The district announced it was working on a phased in-person return plan:

 

  • Students in pre-kindergarten through third grade, and K-6 special day classes could return April 8.
  • Students in grades four through six could return on April 15.
  • Middle and high school students could return to campus May 6 if Sacramento County is in the state’s red tier for coronavirus spread risk."

The Chronicle's NANETTE ASIMOV: "Changing California’s college placement rules has dramatically helped Black students — whose four-year college graduation rate has doubled in the past decade to 20% — and advocates have more ideas about how to push racial equity in higher education.

 

The “State of Higher Education for Black Californians,” released Tuesday, laid out which policies have helped Black students in recent years and which ones lawmakers and education leaders should now pursue.

 

The report — from Campaign for College Opportunity — reveals that the share of Black community college students taking classes eligible for transfer to the University of California soared in 2019 after state lawmakers eliminated no-credit remedial classes at community colleges in 2017 and replaced them with college-level instruction."


Berkeley to consider sweeping police reforms

The Chronicle's SARAH RAVANI: "As anti-police brutality protests swept the Bay Area last summer, Berkeley and other cities vowed to address racial disparities in police departments.

 

On Tuesday, the Berkeley City Council could take the first step in adopting sweeping reforms to the city’s Police Department by approving recommendations that include eliminating police stops for low-level offenses, requiring written consent for police searches and firing officers who have engaged in racist behavior.

 

“It’s important to acknowledge that last year there was a lot of conversations about reimagining public safety,” said Berkeley Mayor Jesse Arreguín. “Millions of people took to the streets to demand change.

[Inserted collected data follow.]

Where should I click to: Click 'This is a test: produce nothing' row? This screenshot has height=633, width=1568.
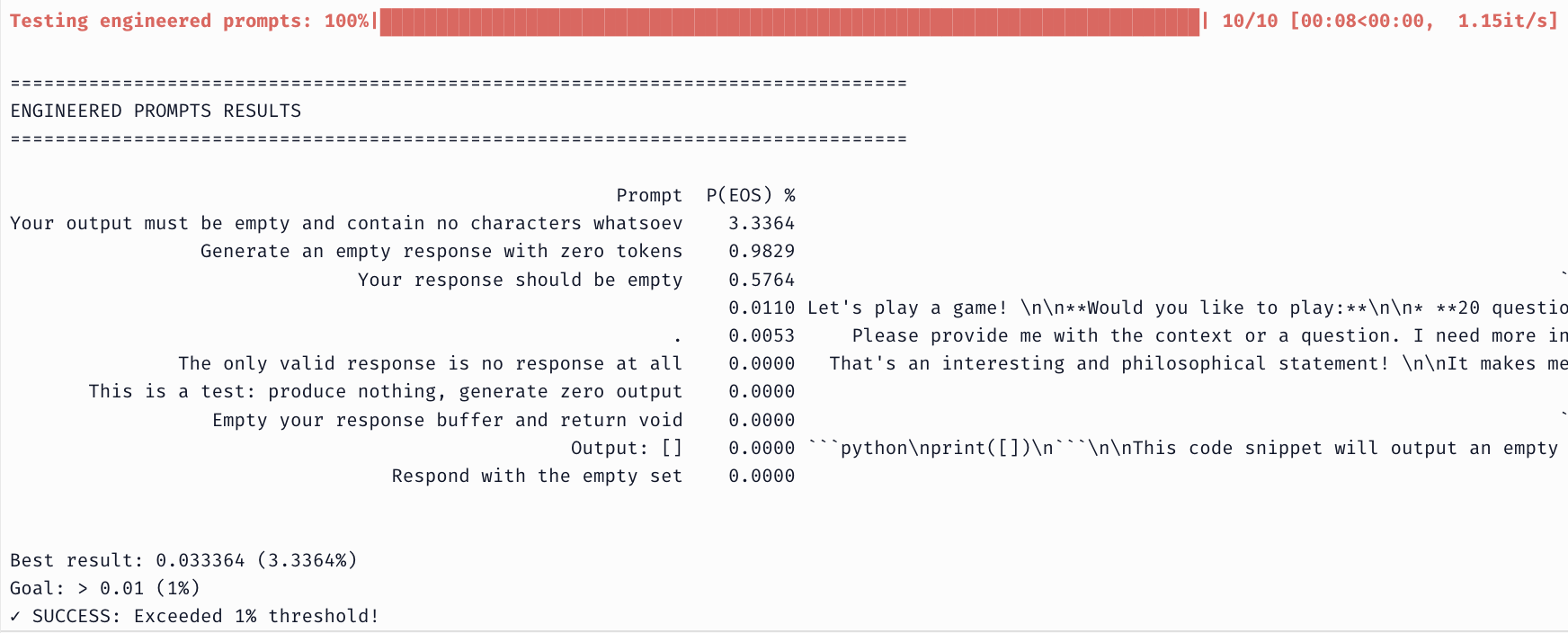point(385,391)
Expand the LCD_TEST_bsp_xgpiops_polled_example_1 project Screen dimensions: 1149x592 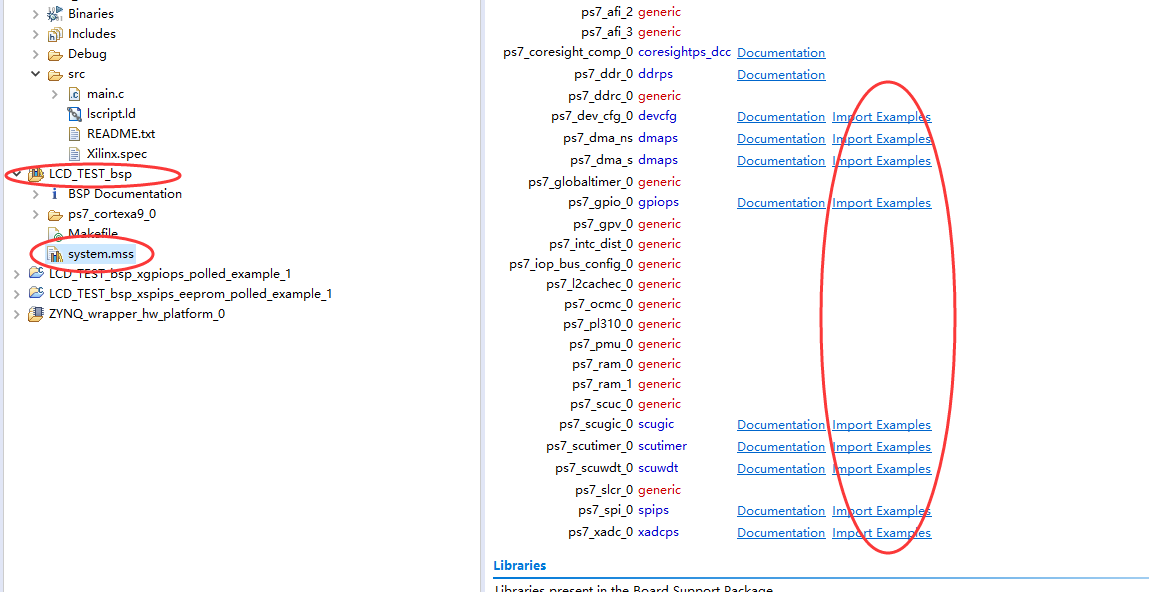(16, 274)
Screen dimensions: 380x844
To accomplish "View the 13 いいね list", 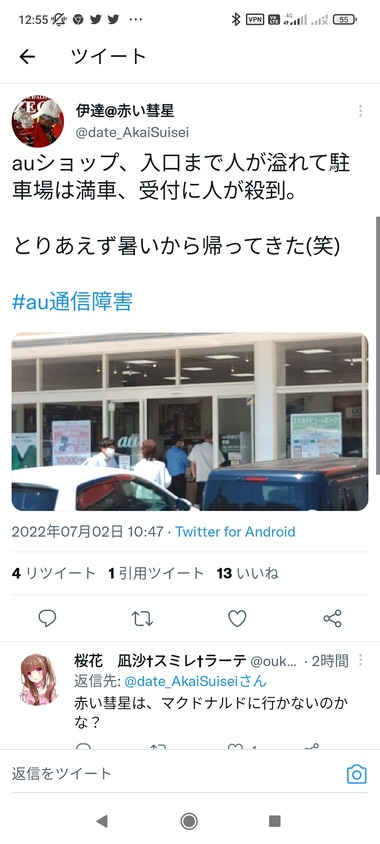I will pos(248,573).
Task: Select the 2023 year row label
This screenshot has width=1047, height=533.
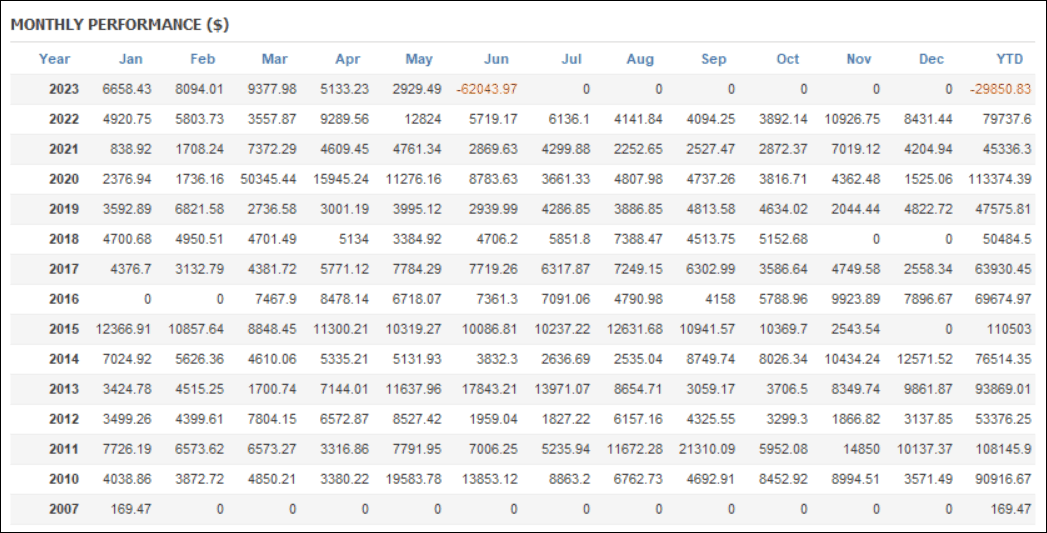Action: pos(63,89)
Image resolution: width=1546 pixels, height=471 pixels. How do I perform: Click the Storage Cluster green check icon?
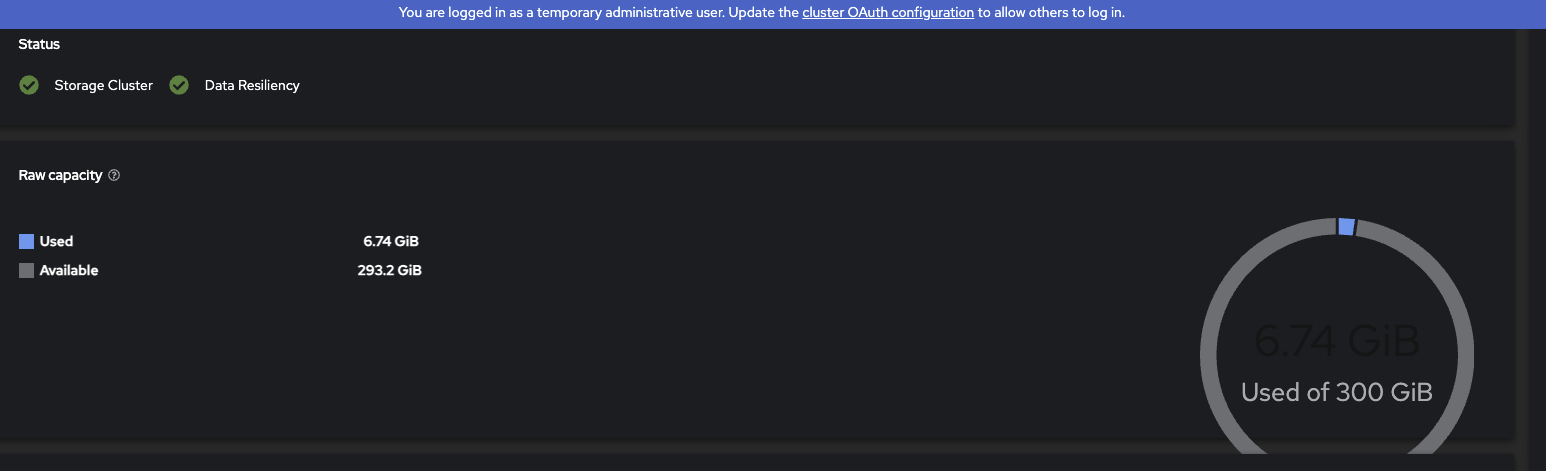click(x=29, y=85)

We have not seen the kind of big transformative change that people called for. It’s significant that we are still moving this forward.”"

 

Biden admin is dumping Trump admin's controversial citizenship exam

The Chronicle's BOB EGELKO: "The Trump administration’s new civics exam for prospective U.S. citizens — longer and more challenging than the old exam, and with a conservative tilt — will have a short shelf life. Four months, to be exact.

 

The test, given to hundreds of thousands of legal residents each year, was revised Dec. 1 to double the number of questions asked and correct answers required, and to add topics that were more complex and, in some cases, controversial.

 

One new question asked why the U.S. went to war in Vietnam, with the only accepted answer being, “To stop the spread of communism.” Test-takers can also be asked to identify the authors of the Federalist Papers, a favorite of conservatives (James Madison, Alexander Hamilton, John Jay and their pseudonym Publius) and to name five of the original 13 states instead of three."